View from British Right Toward Continental Line
Despite having his flanking cavalry routed, Tarleton reformed his infantry to attack the Continental line. This is a view further up the right side of field. Near here and to the left, the British reformed to attack the Continentals on the hill in the distance. The British advanced and exchanged several volleys with the Continentals. On the British left, the 71st Regiment was brought up to flank the American right.
View From Washington's First Position
This is a view from behind the hill where the Continentals fought. Washington's cavalry had been stationed here before they routed Ogilvie's men. From here you can see a monument with surrounding trees on the right of the picture. Near this monument, the Continentals fought off the British attack. When the 71st Regiment moved to flank them, Howard ordered the flank refused. This created confusion, and the whole line began to retreat. Seeing this, Morgan selected a new line, and had his troops face about and fire. The fire devastated the disorganized troops, and Washington's cavalry moved to attack their rear. The militia from the first line had reformed and were now moving around the other British flank. Hundreds of British troops were encircled, and they threw down their weapons to surrender.
Tarleton rushed to his Legion cavalry and ordered them to attack and save the day. These men were better at massacring prisoners than actual fighting, and they fled the field. The American troops now attacked and captured the two 3 pounder guns. As the battle was winding down, William Washington chased down Tarleton for hand to hand combat. Washington was unsuccessful in his combat with Tarleton, and was lucky to escape with his life.

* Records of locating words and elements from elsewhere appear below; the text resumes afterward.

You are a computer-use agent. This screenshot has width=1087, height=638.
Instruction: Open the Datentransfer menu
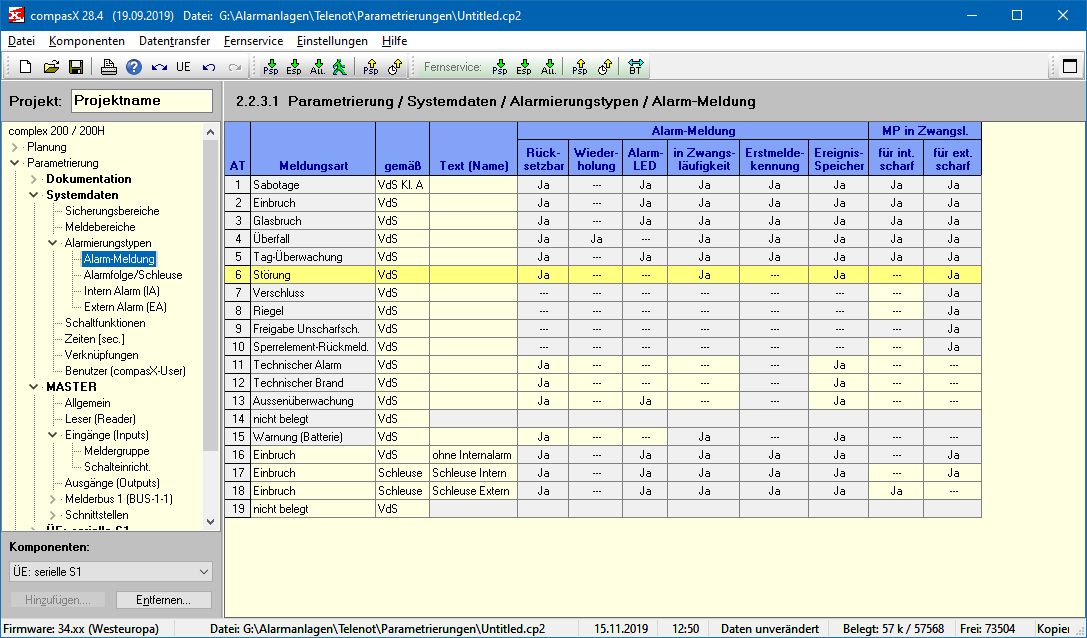[x=174, y=41]
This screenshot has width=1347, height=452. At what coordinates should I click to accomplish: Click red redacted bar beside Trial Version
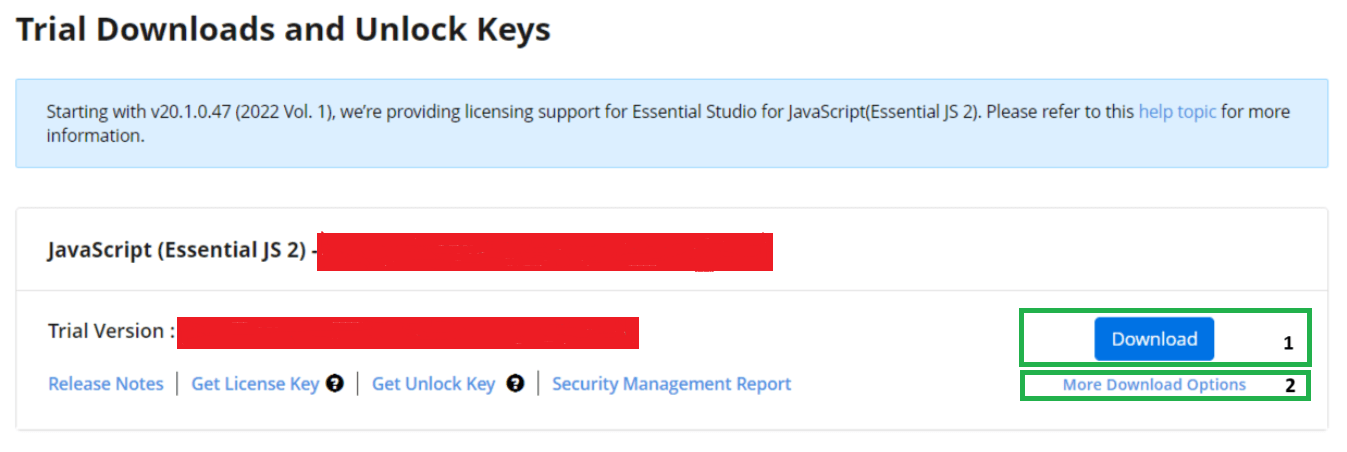pyautogui.click(x=408, y=333)
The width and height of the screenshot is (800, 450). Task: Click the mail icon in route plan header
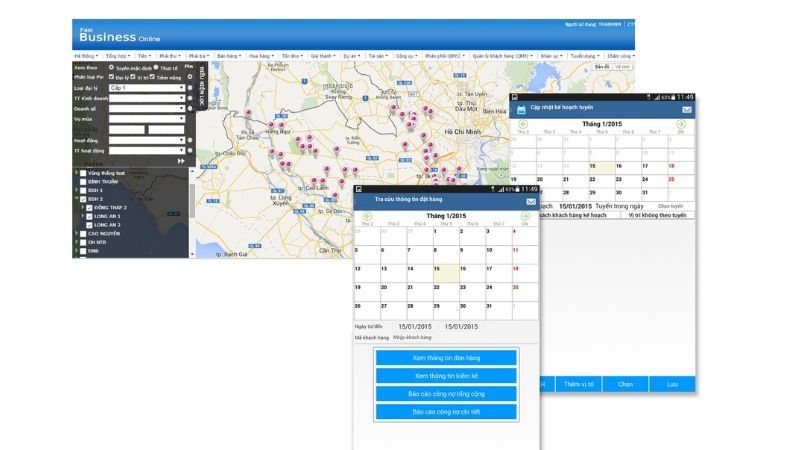(687, 109)
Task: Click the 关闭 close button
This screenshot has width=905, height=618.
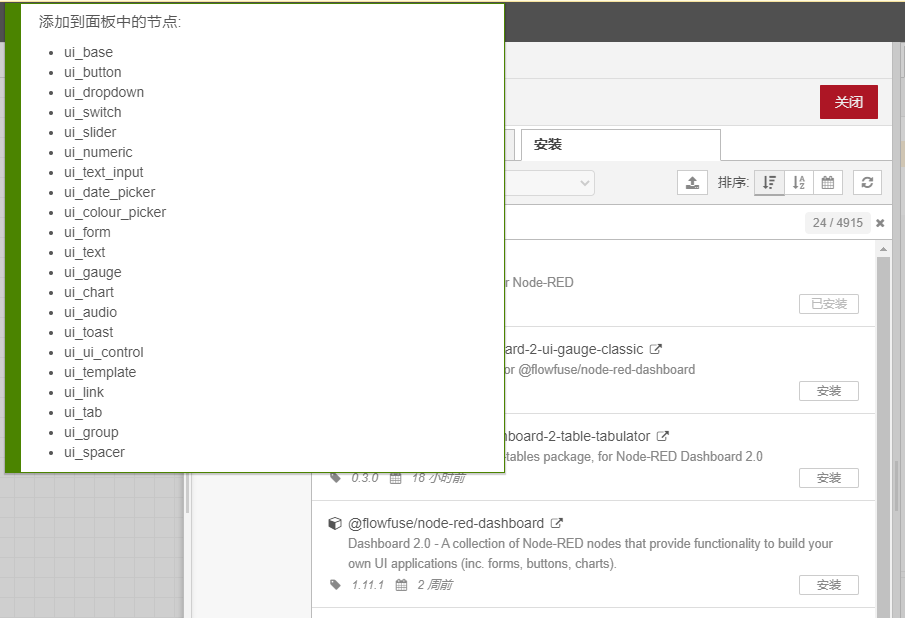Action: click(848, 102)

The battle is a tactical masterpiece admired to this day. The Americans suffered only 12 killed and 60 wounded. The British suffered 100 killed, 229 wounded, and 600 captured. Only the 200 Legion cavalrymen escaped. The two 3 pounders that were captured had originally been captured from the British at Saratoga, were recaptured at Camden, captured by the Americans at Cowpens, and the British eventually captured them back at Guilford Courthouse. Strategically, the British were significantly knocked down to size, and Cornwallis pursued Morgan and Greene as far as Virginia. Cornwallis was weakened, and Greene got stronger. After Guilford Courthouse, Cornwallis was so weak he couldn't hold North Carolina, but he advanced to Virginia and was forced to surrender at Yorktown.